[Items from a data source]
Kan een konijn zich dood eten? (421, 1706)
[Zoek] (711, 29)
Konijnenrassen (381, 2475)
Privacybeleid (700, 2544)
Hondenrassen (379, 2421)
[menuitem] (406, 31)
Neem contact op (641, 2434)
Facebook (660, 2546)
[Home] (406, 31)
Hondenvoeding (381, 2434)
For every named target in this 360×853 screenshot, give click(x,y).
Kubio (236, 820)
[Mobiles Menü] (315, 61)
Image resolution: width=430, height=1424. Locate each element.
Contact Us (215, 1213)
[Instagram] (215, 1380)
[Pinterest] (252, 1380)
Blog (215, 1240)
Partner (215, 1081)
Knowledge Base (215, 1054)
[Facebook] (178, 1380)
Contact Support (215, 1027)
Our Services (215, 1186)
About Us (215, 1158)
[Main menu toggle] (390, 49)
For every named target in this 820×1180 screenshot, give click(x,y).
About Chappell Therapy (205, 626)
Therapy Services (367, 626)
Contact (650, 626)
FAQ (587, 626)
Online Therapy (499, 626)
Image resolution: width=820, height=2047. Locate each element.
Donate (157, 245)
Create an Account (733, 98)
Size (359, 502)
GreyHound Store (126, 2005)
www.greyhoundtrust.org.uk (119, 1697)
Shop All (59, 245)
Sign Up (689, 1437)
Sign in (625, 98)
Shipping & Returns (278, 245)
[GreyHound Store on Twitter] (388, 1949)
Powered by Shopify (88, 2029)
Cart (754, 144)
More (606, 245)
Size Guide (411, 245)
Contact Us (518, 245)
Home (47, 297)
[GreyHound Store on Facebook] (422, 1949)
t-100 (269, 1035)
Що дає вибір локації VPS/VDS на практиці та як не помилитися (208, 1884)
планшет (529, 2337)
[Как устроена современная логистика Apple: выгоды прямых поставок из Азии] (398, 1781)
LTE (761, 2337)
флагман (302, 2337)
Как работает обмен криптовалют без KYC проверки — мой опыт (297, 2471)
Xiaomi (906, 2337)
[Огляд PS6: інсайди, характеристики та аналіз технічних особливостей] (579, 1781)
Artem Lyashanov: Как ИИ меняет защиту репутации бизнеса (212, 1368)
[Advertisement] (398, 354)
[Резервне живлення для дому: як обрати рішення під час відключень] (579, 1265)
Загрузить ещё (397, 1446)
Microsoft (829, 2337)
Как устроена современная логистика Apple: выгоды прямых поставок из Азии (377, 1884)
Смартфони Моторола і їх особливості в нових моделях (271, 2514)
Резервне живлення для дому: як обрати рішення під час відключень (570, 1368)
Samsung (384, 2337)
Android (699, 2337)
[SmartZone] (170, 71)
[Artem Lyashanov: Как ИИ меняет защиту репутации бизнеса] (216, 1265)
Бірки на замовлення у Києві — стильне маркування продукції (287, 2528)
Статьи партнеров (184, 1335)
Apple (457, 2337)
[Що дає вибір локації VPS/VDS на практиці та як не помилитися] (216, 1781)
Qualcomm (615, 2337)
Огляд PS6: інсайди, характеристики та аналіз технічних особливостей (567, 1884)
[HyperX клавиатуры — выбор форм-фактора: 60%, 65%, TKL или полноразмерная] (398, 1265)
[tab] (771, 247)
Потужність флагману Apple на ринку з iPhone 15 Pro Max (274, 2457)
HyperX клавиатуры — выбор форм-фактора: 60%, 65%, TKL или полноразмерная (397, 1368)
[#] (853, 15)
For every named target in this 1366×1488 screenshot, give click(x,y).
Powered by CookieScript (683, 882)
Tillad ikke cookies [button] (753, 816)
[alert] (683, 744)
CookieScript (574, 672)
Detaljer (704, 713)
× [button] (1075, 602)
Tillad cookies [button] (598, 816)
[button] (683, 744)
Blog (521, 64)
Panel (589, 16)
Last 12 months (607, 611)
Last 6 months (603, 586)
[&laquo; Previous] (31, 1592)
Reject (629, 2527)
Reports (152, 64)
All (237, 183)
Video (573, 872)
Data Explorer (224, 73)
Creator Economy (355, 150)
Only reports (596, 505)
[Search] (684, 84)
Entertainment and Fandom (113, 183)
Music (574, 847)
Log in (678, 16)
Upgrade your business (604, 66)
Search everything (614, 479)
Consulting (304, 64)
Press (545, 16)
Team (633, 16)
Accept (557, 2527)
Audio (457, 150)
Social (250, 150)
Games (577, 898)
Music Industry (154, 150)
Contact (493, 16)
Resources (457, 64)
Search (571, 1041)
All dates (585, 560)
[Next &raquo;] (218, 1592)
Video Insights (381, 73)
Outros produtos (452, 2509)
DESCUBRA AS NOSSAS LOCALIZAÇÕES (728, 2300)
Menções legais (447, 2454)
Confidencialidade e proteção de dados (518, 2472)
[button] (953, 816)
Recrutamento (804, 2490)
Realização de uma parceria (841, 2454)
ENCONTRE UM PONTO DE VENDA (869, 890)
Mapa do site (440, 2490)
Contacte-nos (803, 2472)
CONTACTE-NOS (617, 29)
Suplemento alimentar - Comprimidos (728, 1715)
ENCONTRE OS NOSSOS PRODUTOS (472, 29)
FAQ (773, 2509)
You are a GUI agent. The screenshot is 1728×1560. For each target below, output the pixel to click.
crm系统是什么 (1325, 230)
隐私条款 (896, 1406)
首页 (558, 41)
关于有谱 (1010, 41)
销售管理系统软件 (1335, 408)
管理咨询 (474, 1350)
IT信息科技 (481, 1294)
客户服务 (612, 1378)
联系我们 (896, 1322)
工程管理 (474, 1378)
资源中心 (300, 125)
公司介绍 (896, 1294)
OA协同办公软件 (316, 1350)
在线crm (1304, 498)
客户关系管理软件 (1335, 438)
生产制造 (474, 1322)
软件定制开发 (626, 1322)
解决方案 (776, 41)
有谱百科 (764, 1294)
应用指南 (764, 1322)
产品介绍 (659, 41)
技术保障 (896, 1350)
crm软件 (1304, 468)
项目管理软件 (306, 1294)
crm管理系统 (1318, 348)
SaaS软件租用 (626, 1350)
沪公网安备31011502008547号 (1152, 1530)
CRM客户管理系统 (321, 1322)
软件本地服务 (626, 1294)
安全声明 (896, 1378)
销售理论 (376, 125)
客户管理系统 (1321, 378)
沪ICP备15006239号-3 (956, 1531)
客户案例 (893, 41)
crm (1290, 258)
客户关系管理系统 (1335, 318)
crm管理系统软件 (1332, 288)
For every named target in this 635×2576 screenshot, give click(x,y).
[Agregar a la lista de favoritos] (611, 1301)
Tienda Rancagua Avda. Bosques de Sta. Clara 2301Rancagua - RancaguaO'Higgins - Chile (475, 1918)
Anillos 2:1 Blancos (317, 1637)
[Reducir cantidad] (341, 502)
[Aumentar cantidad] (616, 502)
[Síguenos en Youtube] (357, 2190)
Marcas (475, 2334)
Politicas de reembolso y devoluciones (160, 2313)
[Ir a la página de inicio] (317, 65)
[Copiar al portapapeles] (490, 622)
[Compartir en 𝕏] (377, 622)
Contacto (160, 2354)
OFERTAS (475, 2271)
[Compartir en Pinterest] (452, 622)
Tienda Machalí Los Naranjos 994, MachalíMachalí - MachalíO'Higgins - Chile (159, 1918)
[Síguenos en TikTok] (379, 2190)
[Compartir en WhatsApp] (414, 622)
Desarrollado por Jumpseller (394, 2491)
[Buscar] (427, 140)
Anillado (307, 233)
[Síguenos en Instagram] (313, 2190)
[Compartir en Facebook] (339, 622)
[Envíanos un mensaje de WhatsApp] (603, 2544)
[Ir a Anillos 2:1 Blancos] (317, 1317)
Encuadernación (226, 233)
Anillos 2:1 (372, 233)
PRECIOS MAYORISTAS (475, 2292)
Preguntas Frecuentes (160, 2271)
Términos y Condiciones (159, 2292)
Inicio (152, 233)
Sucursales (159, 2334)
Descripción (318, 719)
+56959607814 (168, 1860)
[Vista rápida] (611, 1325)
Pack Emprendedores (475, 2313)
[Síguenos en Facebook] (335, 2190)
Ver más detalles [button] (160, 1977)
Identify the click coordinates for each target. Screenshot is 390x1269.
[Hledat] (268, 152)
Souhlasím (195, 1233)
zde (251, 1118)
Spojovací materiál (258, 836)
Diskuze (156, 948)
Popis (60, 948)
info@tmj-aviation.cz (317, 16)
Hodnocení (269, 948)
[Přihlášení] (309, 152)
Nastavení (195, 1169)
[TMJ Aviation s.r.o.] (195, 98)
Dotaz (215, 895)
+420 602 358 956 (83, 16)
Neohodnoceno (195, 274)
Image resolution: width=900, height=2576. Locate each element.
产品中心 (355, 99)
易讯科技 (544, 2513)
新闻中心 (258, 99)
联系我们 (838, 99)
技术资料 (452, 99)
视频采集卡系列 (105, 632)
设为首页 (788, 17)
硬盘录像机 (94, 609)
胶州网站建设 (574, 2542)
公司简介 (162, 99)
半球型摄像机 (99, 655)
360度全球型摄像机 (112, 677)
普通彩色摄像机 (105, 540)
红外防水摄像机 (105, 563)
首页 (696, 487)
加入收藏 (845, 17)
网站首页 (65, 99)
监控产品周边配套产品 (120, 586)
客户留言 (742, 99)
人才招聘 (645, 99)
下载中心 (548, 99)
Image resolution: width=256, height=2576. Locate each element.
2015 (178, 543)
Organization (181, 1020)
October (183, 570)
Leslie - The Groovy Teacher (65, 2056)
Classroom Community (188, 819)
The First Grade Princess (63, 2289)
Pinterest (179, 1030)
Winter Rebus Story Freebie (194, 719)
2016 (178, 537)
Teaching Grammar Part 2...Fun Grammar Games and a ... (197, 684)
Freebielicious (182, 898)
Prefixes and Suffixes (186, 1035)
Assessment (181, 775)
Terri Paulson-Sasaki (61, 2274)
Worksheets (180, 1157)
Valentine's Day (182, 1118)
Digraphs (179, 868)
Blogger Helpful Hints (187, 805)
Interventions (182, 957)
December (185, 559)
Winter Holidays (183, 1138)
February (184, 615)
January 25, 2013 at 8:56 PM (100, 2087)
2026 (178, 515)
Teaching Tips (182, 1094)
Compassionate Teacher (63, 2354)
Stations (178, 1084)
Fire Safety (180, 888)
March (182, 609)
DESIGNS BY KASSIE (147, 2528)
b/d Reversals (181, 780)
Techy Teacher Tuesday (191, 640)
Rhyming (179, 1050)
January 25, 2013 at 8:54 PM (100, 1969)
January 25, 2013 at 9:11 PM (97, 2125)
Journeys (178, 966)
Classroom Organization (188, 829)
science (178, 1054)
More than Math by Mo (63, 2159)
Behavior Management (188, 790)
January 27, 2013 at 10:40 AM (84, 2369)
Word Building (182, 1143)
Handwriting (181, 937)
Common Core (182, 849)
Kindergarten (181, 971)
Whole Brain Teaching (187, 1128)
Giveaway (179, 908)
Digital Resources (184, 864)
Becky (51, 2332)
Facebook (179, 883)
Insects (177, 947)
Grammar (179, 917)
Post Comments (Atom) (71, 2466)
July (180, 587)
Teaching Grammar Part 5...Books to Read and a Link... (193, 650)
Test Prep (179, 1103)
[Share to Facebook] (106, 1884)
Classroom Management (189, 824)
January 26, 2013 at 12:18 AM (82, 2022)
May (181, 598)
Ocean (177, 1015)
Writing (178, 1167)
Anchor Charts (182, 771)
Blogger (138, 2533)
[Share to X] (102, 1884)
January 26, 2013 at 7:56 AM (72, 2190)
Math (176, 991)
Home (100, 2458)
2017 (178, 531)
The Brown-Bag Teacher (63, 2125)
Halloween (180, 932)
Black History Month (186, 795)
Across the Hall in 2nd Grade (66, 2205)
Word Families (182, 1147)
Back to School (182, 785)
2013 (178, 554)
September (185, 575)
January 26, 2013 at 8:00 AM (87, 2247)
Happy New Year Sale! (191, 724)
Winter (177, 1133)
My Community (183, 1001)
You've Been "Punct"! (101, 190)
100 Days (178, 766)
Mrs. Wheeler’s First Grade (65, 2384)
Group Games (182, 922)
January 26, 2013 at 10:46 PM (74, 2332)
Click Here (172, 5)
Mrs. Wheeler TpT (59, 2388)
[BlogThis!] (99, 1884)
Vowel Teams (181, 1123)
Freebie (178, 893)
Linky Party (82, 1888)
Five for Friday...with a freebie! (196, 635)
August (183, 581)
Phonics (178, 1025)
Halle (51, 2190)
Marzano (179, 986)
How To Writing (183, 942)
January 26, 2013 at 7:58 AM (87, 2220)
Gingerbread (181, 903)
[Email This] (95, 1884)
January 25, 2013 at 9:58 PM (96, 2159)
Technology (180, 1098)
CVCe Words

- [What the task asks]:
Repeat, exactly as they stand above, the lines from the line with "[Síguenos en TikTok] (379, 2190)" to the line with "Pack Emprendedores (475, 2313)", both lines included.

- [Output for this task]:
[Síguenos en TikTok] (379, 2190)
[Compartir en WhatsApp] (414, 622)
Desarrollado por Jumpseller (394, 2491)
[Buscar] (427, 140)
Anillado (307, 233)
[Síguenos en Instagram] (313, 2190)
[Compartir en Facebook] (339, 622)
[Envíanos un mensaje de WhatsApp] (603, 2544)
[Ir a Anillos 2:1 Blancos] (317, 1317)
Encuadernación (226, 233)
Anillos 2:1 (372, 233)
PRECIOS MAYORISTAS (475, 2292)
Preguntas Frecuentes (160, 2271)
Términos y Condiciones (159, 2292)
Inicio (152, 233)
Sucursales (159, 2334)
Descripción (318, 719)
+56959607814 (168, 1860)
[Vista rápida] (611, 1325)
Pack Emprendedores (475, 2313)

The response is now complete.